As mentioned before, static arrays have limited life time, so the
compiler allocates arrays using the GC unless it is certain no
references to it could escape.
> It also means that functions that take a slice parameter:
>
> ```D
> void foo(int[] bar);
> ```
>
> Can't be called naturally in @nogc or -betterC.
>
> ```D
> foo([1, 2, 3]) // Error: Array literal may cause GC allocation.
> ```
>
In this case, `foo` could e.g. store `bar` in a global variable
causing memory corruption. It does work in `-betterC` if you add
`scope` to the parameter, which means that `bar` is not allowed
to leave the scope of the function:
```D
void foo(scope int[] bar) @nogc {}
extern(C) void main() @nogc {
foo([1, 2, 3]);
}
```
> This decision to make array literals slice types by default
> seems like a bad idea in all respects.
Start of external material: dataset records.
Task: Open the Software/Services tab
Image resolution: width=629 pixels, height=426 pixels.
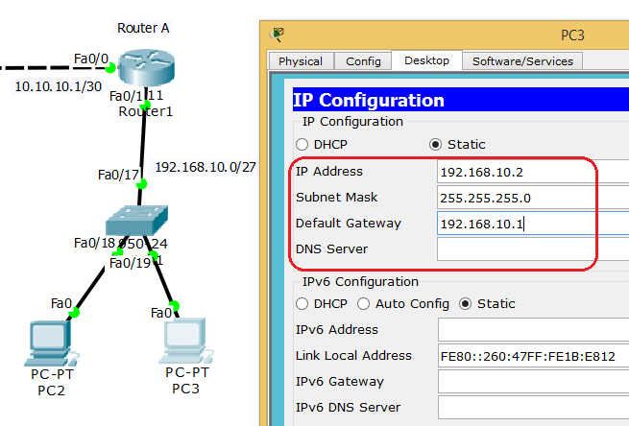Action: pos(522,61)
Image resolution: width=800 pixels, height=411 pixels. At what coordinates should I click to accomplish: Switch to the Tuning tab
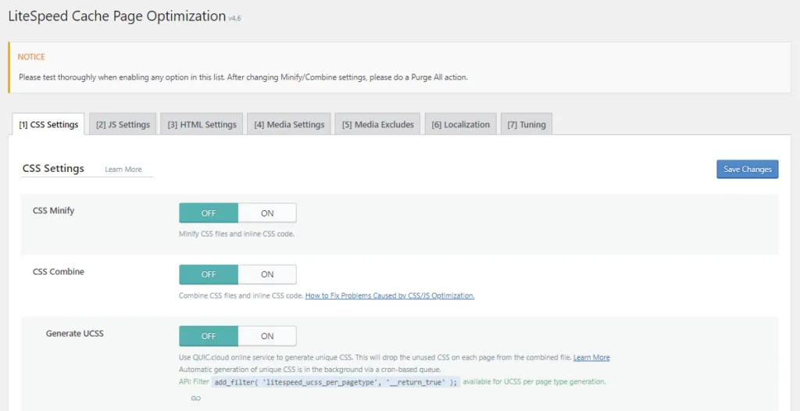pyautogui.click(x=527, y=124)
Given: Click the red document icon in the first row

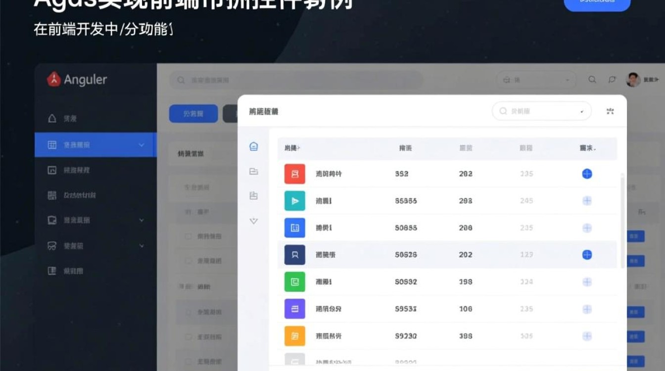Looking at the screenshot, I should [294, 173].
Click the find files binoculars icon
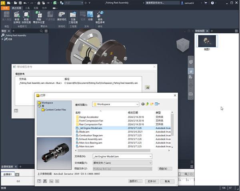 [45, 181]
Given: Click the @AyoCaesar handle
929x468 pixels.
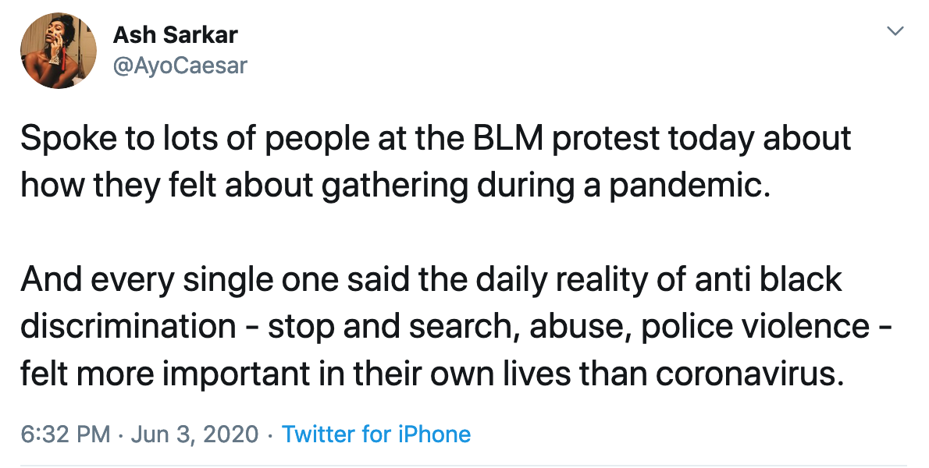Looking at the screenshot, I should tap(180, 66).
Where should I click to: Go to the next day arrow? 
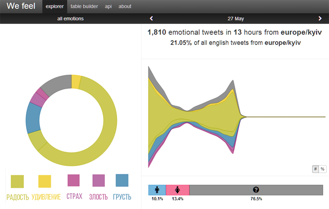pyautogui.click(x=320, y=19)
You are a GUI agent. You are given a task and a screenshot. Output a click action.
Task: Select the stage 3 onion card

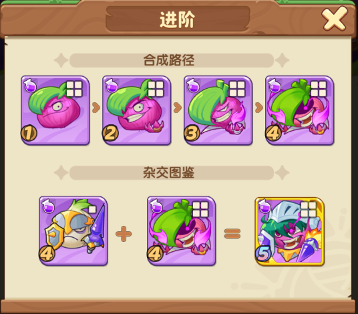point(218,110)
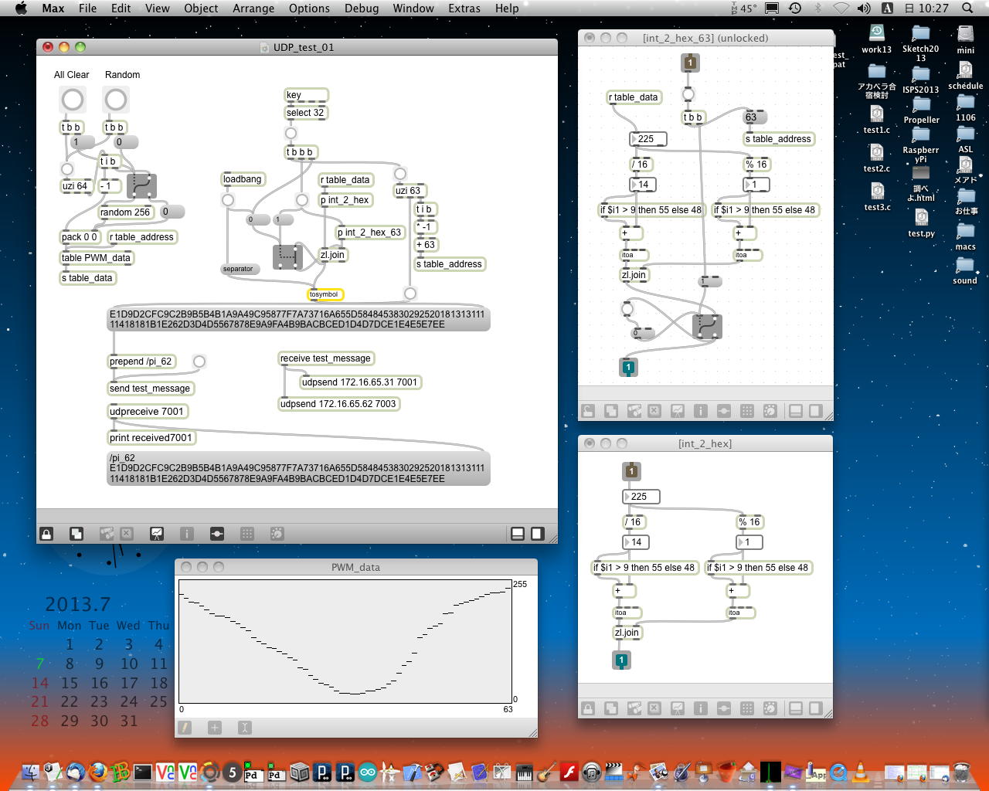Click the bang button under Random
Screen dimensions: 989x791
[x=116, y=100]
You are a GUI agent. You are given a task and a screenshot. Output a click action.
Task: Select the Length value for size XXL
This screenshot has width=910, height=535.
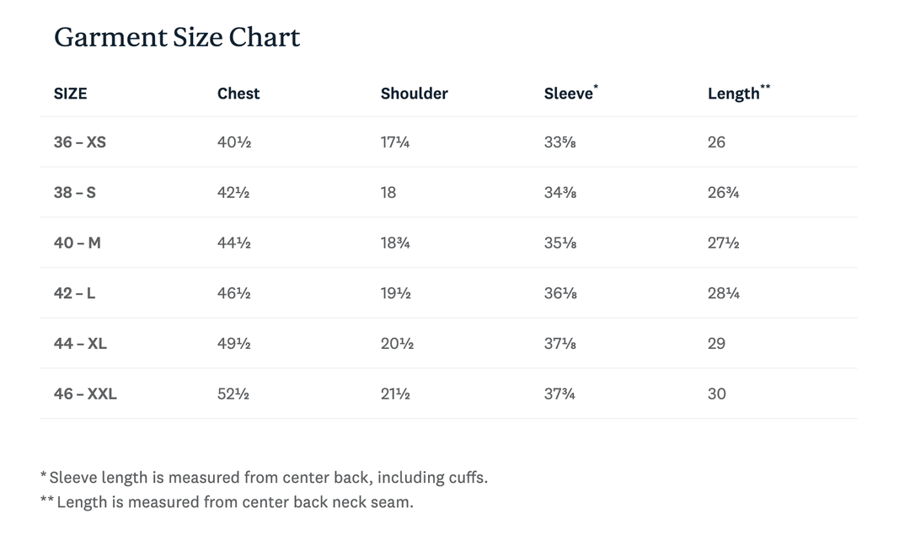[x=716, y=393]
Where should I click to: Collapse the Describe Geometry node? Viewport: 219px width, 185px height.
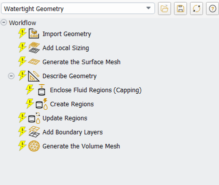point(11,76)
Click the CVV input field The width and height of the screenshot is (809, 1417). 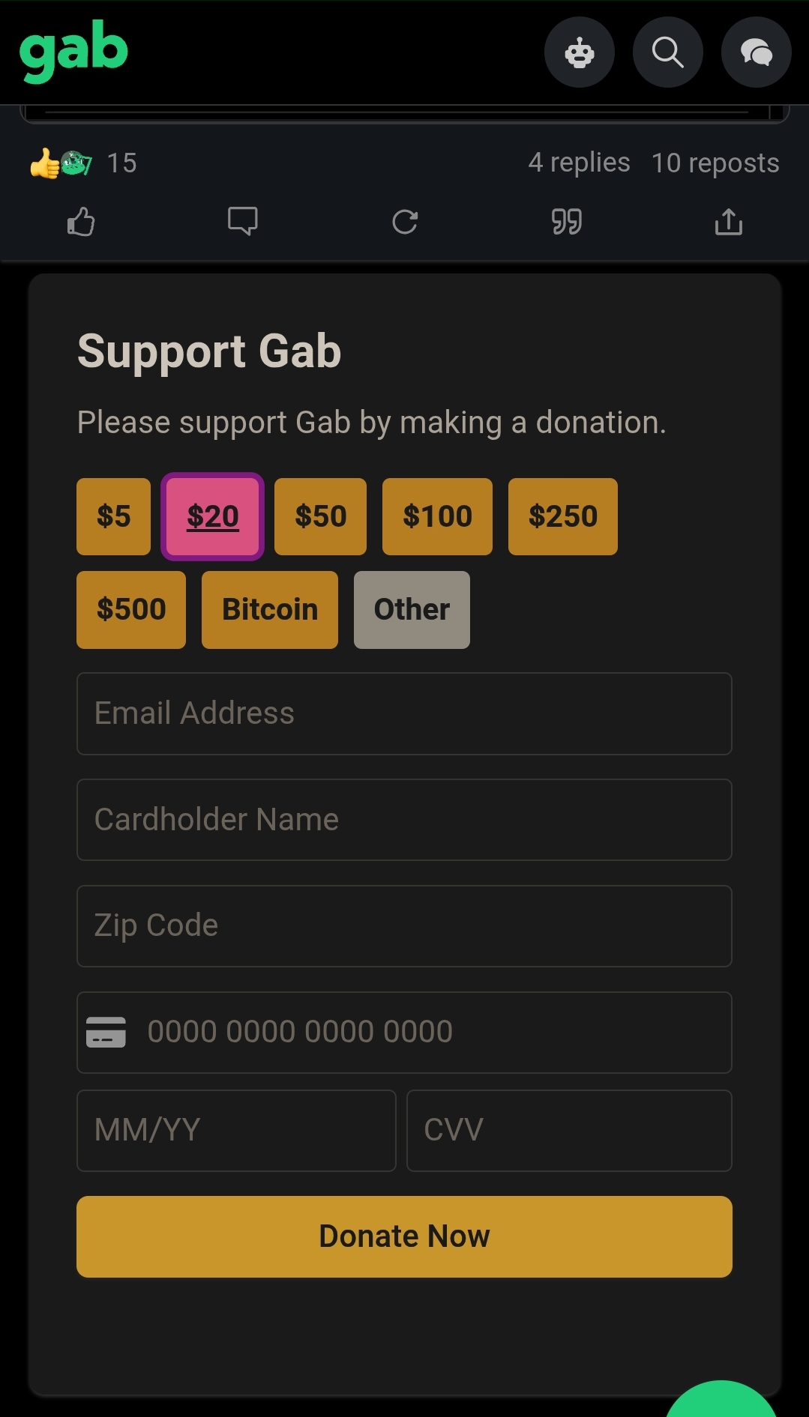568,1130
It should be changed,
> array literals (are) should be fixed size.
It would have to be done in a backwards compatible way, array
literals are too common to introduce a breaking change.
> Any thoughts?
D's literals are full of somewhat ad-hoc rules that allow /
disallow certain assignments that don't follow from their types.
- a string literal converts to a C-style string `const(char)*`,
but a `string` does not convert to a `const(char)*`
- an integer literal converts to a `short` if it fits, though
`int` does not convert to `short` (this is called "value range
propagation")
- an integer array literal `[1, 2, 3]` converts to a `float[]`,
though an `int[]` does not convert to `float[]`
- conversely, an invalid code point `0x110000` can *not* be
assigned to a `dchar`, even though `int` converts to `dchar`
The fact that static arrays are initialized using dynamic array
literals is another instance of this. I'd personally be in favor
of dedicated static array literals, but I'm afraid most people
are satisfied with `import std.array: staticArray;`.